Kulbhushan Jadhav was sentenced to death by a Pakistani military court in 2017.

India’s counsel on the Kulbhushan Jadhav case, Harish Salve has said that the country may have to back to the International Court of Justice (ICJ) to get direction as Pakistan has failed acted on the court’s decision and give access to the retired Indian Navy official.

Kulbhushan Jadhav, accused of spying by Pakistan, was sentenced to death by now-abolished military courts in April 2017. In its July 2019 order, the ICJ had asked Pakistan to undertake an “effective” review of the conviction and sentence of Kulbhushan Jadhav and asked it to grant consular access to him without further delay.
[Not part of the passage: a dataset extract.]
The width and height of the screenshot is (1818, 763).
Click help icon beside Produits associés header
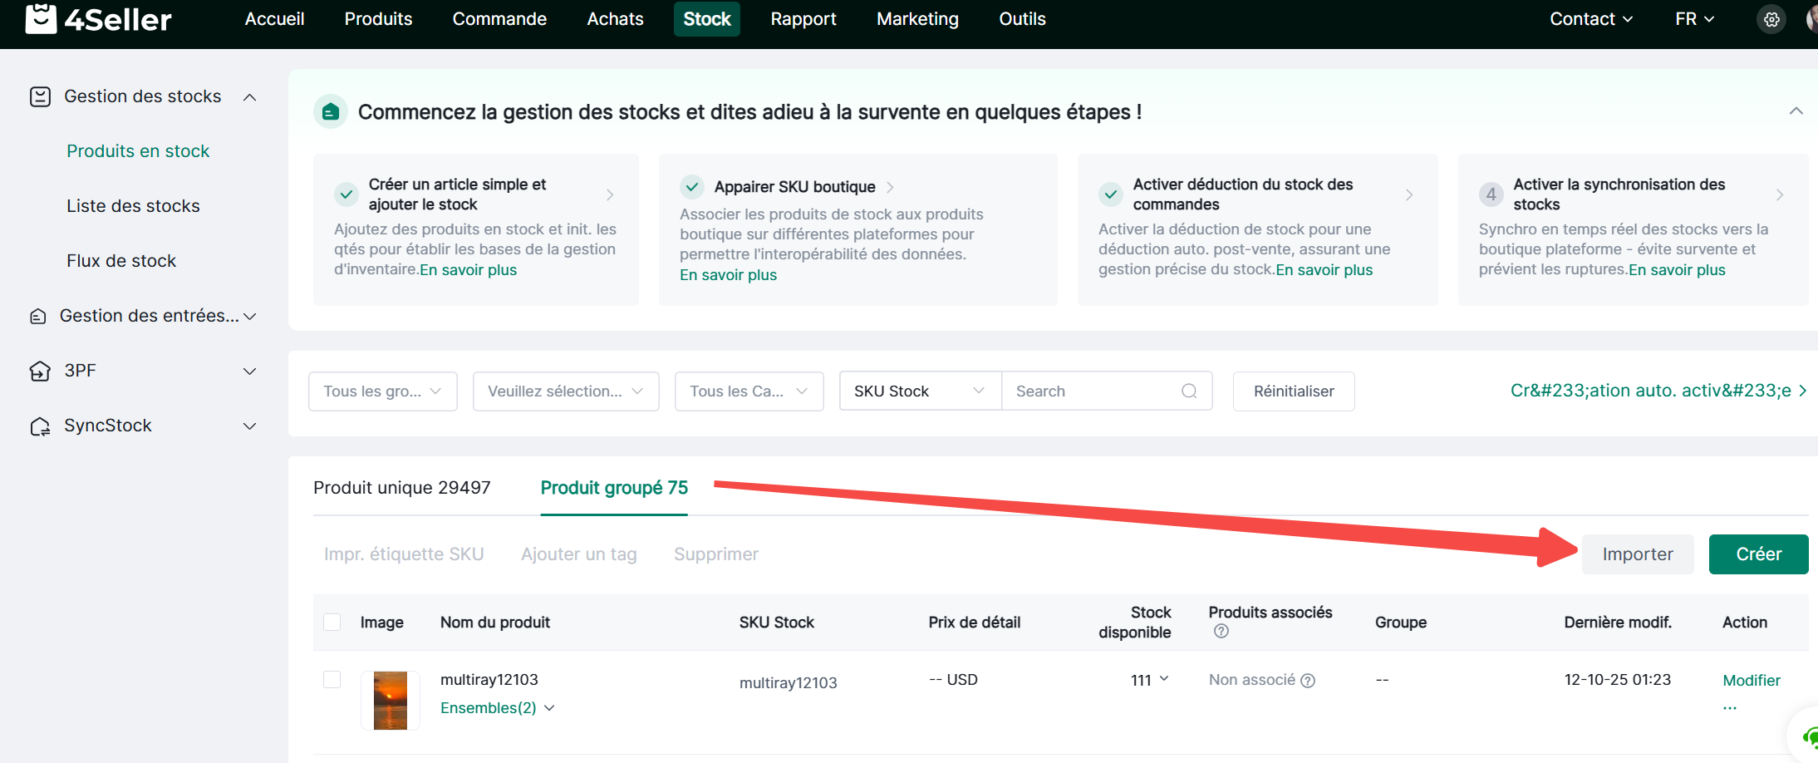click(x=1221, y=632)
Harish Salve, who was sharing the case Kulbhushan Jadhav insights in an online lecture, said India has had seven or eight exchanges with Pakistan. “We have been trying to persuade Pakistan to let him go. If they want to say they are releasing him on humanitarian grounds, they can do so. We want him back,” Harish Salve said.
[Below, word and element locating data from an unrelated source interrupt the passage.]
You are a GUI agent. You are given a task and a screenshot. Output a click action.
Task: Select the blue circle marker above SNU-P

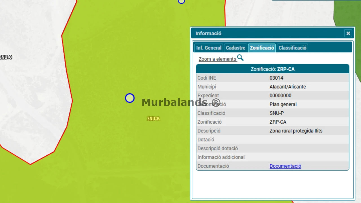coord(130,98)
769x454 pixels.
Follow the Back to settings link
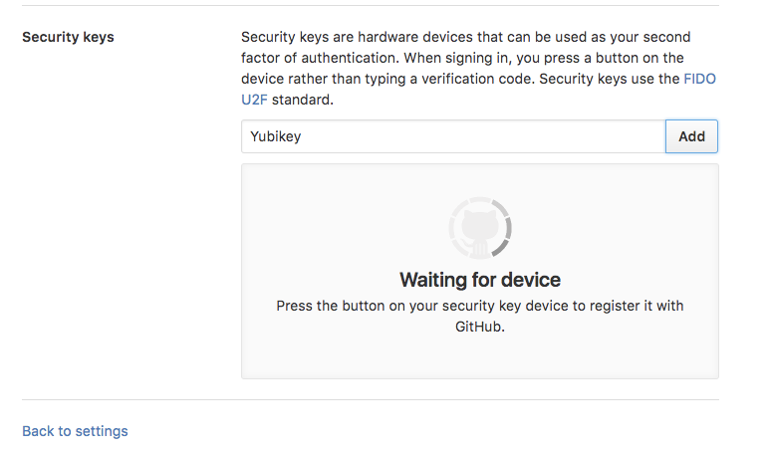[75, 431]
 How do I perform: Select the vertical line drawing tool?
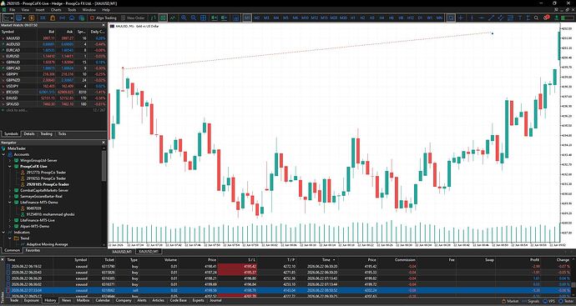pyautogui.click(x=472, y=18)
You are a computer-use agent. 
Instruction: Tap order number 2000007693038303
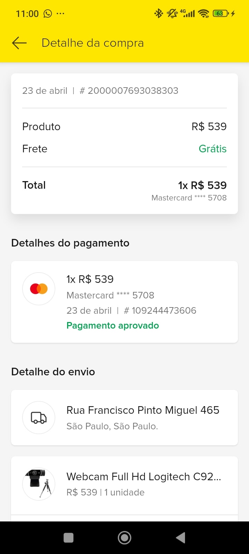point(133,91)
“It has become a big ego problem in Pakistan. We have written them several letters, they just keep denying. I think we have reached a point where we may have to decide on whether we want to go back to the ICJ for the consequential directions. Pakistans has just not moved ahead,” he said.

On the question of how can India assure that Kulbhushan Jadhav does not get treated like Sarabjit Singh, Harish Salve said India has been doing all that is possible, including keeping the spotlight on the case.

He also said that the case is also mentioned in the ICJ’s annual presentation of important cases to the United Nations (UN). “We have kept the glare on this case in the hope that Pakistan, despite what it, will not act worse than it generally does,” Harish Salve said.

Jadhav was sentenced to death by a Pakistani military court on charges of espionage and terrorism in April 2017. Weeks later, India approached the ICJ against Pakistan for denial of consular access to Jadhav and to challenge the death sentence.

In its verdict in the case on July 17, the ICJ ordered Pakistan to undertake an “effective” review of the conviction and sentence of Jadhav and asked it to grant consular access to him without further delay.